═══ 与えられたデータ ═══
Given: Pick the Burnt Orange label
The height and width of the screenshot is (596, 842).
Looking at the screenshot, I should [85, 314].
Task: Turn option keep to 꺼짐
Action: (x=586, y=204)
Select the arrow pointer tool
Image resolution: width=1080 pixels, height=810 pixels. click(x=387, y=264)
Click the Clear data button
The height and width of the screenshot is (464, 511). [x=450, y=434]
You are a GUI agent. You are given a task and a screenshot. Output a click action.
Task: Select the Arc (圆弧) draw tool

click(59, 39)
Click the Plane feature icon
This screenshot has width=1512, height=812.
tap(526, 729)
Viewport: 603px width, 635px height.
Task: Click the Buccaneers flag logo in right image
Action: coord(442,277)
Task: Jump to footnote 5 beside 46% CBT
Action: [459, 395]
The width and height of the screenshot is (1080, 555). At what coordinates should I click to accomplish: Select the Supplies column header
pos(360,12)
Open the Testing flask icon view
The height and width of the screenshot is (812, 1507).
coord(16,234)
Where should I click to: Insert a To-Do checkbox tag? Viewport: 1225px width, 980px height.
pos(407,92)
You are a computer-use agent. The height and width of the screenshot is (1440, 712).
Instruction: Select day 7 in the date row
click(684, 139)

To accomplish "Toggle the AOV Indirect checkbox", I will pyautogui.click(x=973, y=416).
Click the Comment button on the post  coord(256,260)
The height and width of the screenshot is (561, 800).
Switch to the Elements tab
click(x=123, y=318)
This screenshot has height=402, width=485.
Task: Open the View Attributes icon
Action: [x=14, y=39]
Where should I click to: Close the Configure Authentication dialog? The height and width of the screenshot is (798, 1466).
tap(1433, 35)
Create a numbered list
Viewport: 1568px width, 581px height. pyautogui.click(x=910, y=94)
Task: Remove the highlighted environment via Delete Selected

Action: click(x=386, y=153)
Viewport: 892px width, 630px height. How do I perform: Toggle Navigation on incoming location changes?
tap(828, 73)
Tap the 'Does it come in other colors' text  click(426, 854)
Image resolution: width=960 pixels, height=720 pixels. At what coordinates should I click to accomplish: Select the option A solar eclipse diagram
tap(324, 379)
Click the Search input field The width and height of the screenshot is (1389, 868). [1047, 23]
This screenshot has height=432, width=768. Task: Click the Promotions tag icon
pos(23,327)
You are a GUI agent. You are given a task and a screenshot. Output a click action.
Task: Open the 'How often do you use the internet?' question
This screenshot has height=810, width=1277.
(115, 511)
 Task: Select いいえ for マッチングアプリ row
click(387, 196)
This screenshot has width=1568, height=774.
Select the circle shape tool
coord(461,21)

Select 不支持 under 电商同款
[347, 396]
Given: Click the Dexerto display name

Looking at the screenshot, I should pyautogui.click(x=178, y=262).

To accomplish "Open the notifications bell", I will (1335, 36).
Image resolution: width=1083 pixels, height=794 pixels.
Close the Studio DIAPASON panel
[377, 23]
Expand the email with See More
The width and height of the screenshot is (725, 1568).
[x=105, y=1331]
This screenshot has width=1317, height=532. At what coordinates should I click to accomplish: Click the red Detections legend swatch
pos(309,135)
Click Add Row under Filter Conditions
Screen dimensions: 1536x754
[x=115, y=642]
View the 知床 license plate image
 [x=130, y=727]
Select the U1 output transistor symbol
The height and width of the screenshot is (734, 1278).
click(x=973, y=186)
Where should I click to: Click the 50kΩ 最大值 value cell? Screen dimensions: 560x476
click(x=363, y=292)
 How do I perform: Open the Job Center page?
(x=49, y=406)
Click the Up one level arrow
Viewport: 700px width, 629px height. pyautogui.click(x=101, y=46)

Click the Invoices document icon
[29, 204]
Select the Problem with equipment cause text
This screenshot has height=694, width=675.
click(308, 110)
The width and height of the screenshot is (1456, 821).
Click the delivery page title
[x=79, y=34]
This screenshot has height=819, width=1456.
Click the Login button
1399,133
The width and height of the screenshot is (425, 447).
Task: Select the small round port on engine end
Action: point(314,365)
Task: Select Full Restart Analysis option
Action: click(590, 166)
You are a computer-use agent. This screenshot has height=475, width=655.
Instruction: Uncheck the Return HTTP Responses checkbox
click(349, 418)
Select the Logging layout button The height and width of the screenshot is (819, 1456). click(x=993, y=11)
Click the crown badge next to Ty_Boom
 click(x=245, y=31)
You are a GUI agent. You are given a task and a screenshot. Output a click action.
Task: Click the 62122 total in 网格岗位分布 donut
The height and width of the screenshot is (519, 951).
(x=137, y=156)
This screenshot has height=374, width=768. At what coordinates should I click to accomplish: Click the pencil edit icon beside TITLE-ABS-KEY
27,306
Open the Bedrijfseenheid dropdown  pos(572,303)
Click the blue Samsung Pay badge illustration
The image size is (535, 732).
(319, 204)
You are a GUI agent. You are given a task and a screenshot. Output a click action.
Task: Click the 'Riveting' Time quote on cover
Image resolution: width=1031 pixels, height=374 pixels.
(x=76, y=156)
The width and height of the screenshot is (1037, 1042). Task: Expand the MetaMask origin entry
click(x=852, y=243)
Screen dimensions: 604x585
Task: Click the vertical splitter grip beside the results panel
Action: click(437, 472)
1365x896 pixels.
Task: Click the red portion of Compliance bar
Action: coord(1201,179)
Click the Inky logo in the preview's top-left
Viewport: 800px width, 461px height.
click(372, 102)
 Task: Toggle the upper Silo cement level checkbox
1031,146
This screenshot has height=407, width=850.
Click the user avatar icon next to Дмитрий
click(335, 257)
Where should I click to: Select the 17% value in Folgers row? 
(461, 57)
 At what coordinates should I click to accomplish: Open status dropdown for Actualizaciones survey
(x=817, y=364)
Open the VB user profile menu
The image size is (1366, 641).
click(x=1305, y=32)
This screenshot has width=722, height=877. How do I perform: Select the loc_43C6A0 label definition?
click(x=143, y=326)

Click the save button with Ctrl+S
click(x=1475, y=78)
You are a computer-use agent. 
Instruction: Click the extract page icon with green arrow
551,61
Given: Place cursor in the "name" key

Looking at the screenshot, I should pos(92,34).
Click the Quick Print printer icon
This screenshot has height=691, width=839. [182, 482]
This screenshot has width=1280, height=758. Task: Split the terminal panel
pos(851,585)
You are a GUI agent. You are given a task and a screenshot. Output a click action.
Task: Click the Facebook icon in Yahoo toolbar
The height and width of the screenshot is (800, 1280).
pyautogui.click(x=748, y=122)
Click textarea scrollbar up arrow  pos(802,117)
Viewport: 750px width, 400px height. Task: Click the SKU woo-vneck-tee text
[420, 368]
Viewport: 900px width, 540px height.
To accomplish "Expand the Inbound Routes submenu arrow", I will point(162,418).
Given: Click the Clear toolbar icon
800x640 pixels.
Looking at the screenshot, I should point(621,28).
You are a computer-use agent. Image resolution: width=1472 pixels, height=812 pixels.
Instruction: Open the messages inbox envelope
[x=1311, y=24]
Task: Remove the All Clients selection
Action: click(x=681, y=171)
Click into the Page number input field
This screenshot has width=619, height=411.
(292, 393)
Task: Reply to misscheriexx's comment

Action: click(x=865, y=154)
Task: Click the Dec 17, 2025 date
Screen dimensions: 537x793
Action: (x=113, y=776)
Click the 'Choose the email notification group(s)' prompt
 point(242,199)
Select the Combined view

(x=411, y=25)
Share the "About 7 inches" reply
═══
上の項目をすべて、一字一句変えずにもう一度書きなさい。

Given: Pick the Burnt Orange label
The height and width of the screenshot is (596, 842).
Looking at the screenshot, I should [85, 314].
Task: Turn option keep to 꺼짐
Action: (x=586, y=204)
Select the arrow pointer tool
Image resolution: width=1080 pixels, height=810 pixels. click(x=387, y=264)
Click the Clear data button
The height and width of the screenshot is (464, 511). [x=450, y=434]
You are a GUI agent. You are given a task and a screenshot. Output a click action.
Task: Select the Arc (圆弧) draw tool

click(59, 39)
Click the Plane feature icon
This screenshot has width=1512, height=812.
tap(526, 729)
Viewport: 603px width, 635px height.
Task: Click the Buccaneers flag logo in right image
Action: coord(442,277)
Task: Jump to footnote 5 beside 46% CBT
Action: [459, 395]
The width and height of the screenshot is (1080, 555). At what coordinates should I click to accomplish: Select the Supplies column header
pos(360,12)
Open the Testing flask icon view
The height and width of the screenshot is (812, 1507).
coord(16,234)
Where should I click to: Insert a To-Do checkbox tag? Viewport: 1225px width, 980px height.
pos(407,92)
You are a computer-use agent. The height and width of the screenshot is (1440, 712).
Instruction: Select day 7 in the date row
click(684, 139)

To accomplish "Toggle the AOV Indirect checkbox", I will pyautogui.click(x=973, y=416).
Click the Comment button on the post  coord(256,260)
The height and width of the screenshot is (561, 800).
Switch to the Elements tab
click(x=123, y=318)
This screenshot has height=402, width=485.
Task: Open the View Attributes icon
Action: [x=14, y=39]
Where should I click to: Close the Configure Authentication dialog? The height and width of the screenshot is (798, 1466).
tap(1433, 35)
Create a numbered list
Viewport: 1568px width, 581px height. pyautogui.click(x=910, y=94)
Task: Remove the highlighted environment via Delete Selected

Action: click(x=386, y=153)
Viewport: 892px width, 630px height. How do I perform: Toggle Navigation on incoming location changes?
tap(828, 73)
Tap the 'Does it come in other colors' text  click(426, 854)
Image resolution: width=960 pixels, height=720 pixels. At what coordinates should I click to accomplish: Select the option A solar eclipse diagram
tap(324, 379)
Click the Search input field The width and height of the screenshot is (1389, 868). [1047, 23]
This screenshot has height=432, width=768. Task: Click the Promotions tag icon
pos(23,327)
You are a GUI agent. You are given a task and a screenshot. Output a click action.
Task: Open the 'How often do you use the internet?' question
This screenshot has height=810, width=1277.
(115, 511)
 Task: Select いいえ for マッチングアプリ row
click(387, 196)
This screenshot has width=1568, height=774.
Select the circle shape tool
coord(461,21)

Select 不支持 under 电商同款
[347, 396]
Given: Click the Dexerto display name

Looking at the screenshot, I should pyautogui.click(x=178, y=262).

To accomplish "Open the notifications bell", I will (1335, 36).
Image resolution: width=1083 pixels, height=794 pixels.
Close the Studio DIAPASON panel
[377, 23]
Expand the email with See More
The width and height of the screenshot is (725, 1568).
[x=105, y=1331]
This screenshot has width=1317, height=532. At what coordinates should I click to accomplish: Click the red Detections legend swatch
pos(309,135)
Click Add Row under Filter Conditions
Screen dimensions: 1536x754
[x=115, y=642]
View the 知床 license plate image
 [x=130, y=727]
Select the U1 output transistor symbol
The height and width of the screenshot is (734, 1278).
click(x=973, y=186)
Where should I click to: Click the 50kΩ 最大值 value cell? Screen dimensions: 560x476
click(x=363, y=292)
 How do I perform: Open the Job Center page?
(x=49, y=406)
Click the Up one level arrow
Viewport: 700px width, 629px height. pyautogui.click(x=101, y=46)

Click the Invoices document icon
[29, 204]
Select the Problem with equipment cause text
This screenshot has height=694, width=675.
click(308, 110)
The width and height of the screenshot is (1456, 821).
Click the delivery page title
[x=79, y=34]
This screenshot has height=819, width=1456.
Click the Login button
1399,133
The width and height of the screenshot is (425, 447).
Task: Select the small round port on engine end
Action: point(314,365)
Task: Select Full Restart Analysis option
Action: click(590, 166)
You are a computer-use agent. This screenshot has height=475, width=655.
Instruction: Uncheck the Return HTTP Responses checkbox
click(349, 418)
Select the Logging layout button The height and width of the screenshot is (819, 1456). click(x=993, y=11)
Click the crown badge next to Ty_Boom
 click(x=245, y=31)
You are a GUI agent. You are given a task and a screenshot. Output a click action.
Task: Click the 62122 total in 网格岗位分布 donut
The height and width of the screenshot is (519, 951).
(x=137, y=156)
This screenshot has height=374, width=768. At what coordinates should I click to accomplish: Click the pencil edit icon beside TITLE-ABS-KEY
27,306
Open the Bedrijfseenheid dropdown  pos(572,303)
Click the blue Samsung Pay badge illustration
The image size is (535, 732).
(319, 204)
You are a GUI agent. You are given a task and a screenshot. Output a click action.
Task: Click the 'Riveting' Time quote on cover
Image resolution: width=1031 pixels, height=374 pixels.
(x=76, y=156)
The width and height of the screenshot is (1037, 1042). Task: Expand the MetaMask origin entry
click(x=852, y=243)
Screen dimensions: 604x585
Task: Click the vertical splitter grip beside the results panel
Action: click(437, 472)
1365x896 pixels.
Task: Click the red portion of Compliance bar
Action: coord(1201,179)
Click the Inky logo in the preview's top-left
Viewport: 800px width, 461px height.
click(372, 102)
 Task: Toggle the upper Silo cement level checkbox
1031,146
This screenshot has height=407, width=850.
Click the user avatar icon next to Дмитрий
click(335, 257)
Where should I click to: Select the 17% value in Folgers row? 
(461, 57)
 At what coordinates should I click to accomplish: Open status dropdown for Actualizaciones survey
(x=817, y=364)
Open the VB user profile menu
The image size is (1366, 641).
click(x=1305, y=32)
This screenshot has width=722, height=877. How do I perform: Select the loc_43C6A0 label definition?
click(x=143, y=326)

Click the save button with Ctrl+S
click(x=1475, y=78)
You are a computer-use agent. 
Instruction: Click the extract page icon with green arrow
551,61
Given: Place cursor in the "name" key

Looking at the screenshot, I should pos(92,34).
Click the Quick Print printer icon
This screenshot has height=691, width=839. [182, 482]
This screenshot has width=1280, height=758. Task: Split the terminal panel
pos(851,585)
You are a GUI agent. You are given a task and a screenshot. Output a click action.
Task: Click the Facebook icon in Yahoo toolbar
The height and width of the screenshot is (800, 1280).
pyautogui.click(x=748, y=122)
Click textarea scrollbar up arrow  pos(802,117)
Viewport: 750px width, 400px height. Task: Click the SKU woo-vneck-tee text
[420, 368]
Viewport: 900px width, 540px height.
To accomplish "Expand the Inbound Routes submenu arrow", I will point(162,418).
Given: Click the Clear toolbar icon
800x640 pixels.
Looking at the screenshot, I should point(621,28).
You are a computer-use agent. Image resolution: width=1472 pixels, height=812 pixels.
Instruction: Open the messages inbox envelope
[x=1311, y=24]
Task: Remove the All Clients selection
Action: click(x=681, y=171)
Click into the Page number input field
This screenshot has width=619, height=411.
(292, 393)
Task: Reply to misscheriexx's comment

Action: click(x=865, y=154)
Task: Click the Dec 17, 2025 date
Screen dimensions: 537x793
Action: (x=113, y=776)
Click the 'Choose the email notification group(s)' prompt
 point(242,199)
Select the Combined view

(x=411, y=25)
Share the "About 7 inches" reply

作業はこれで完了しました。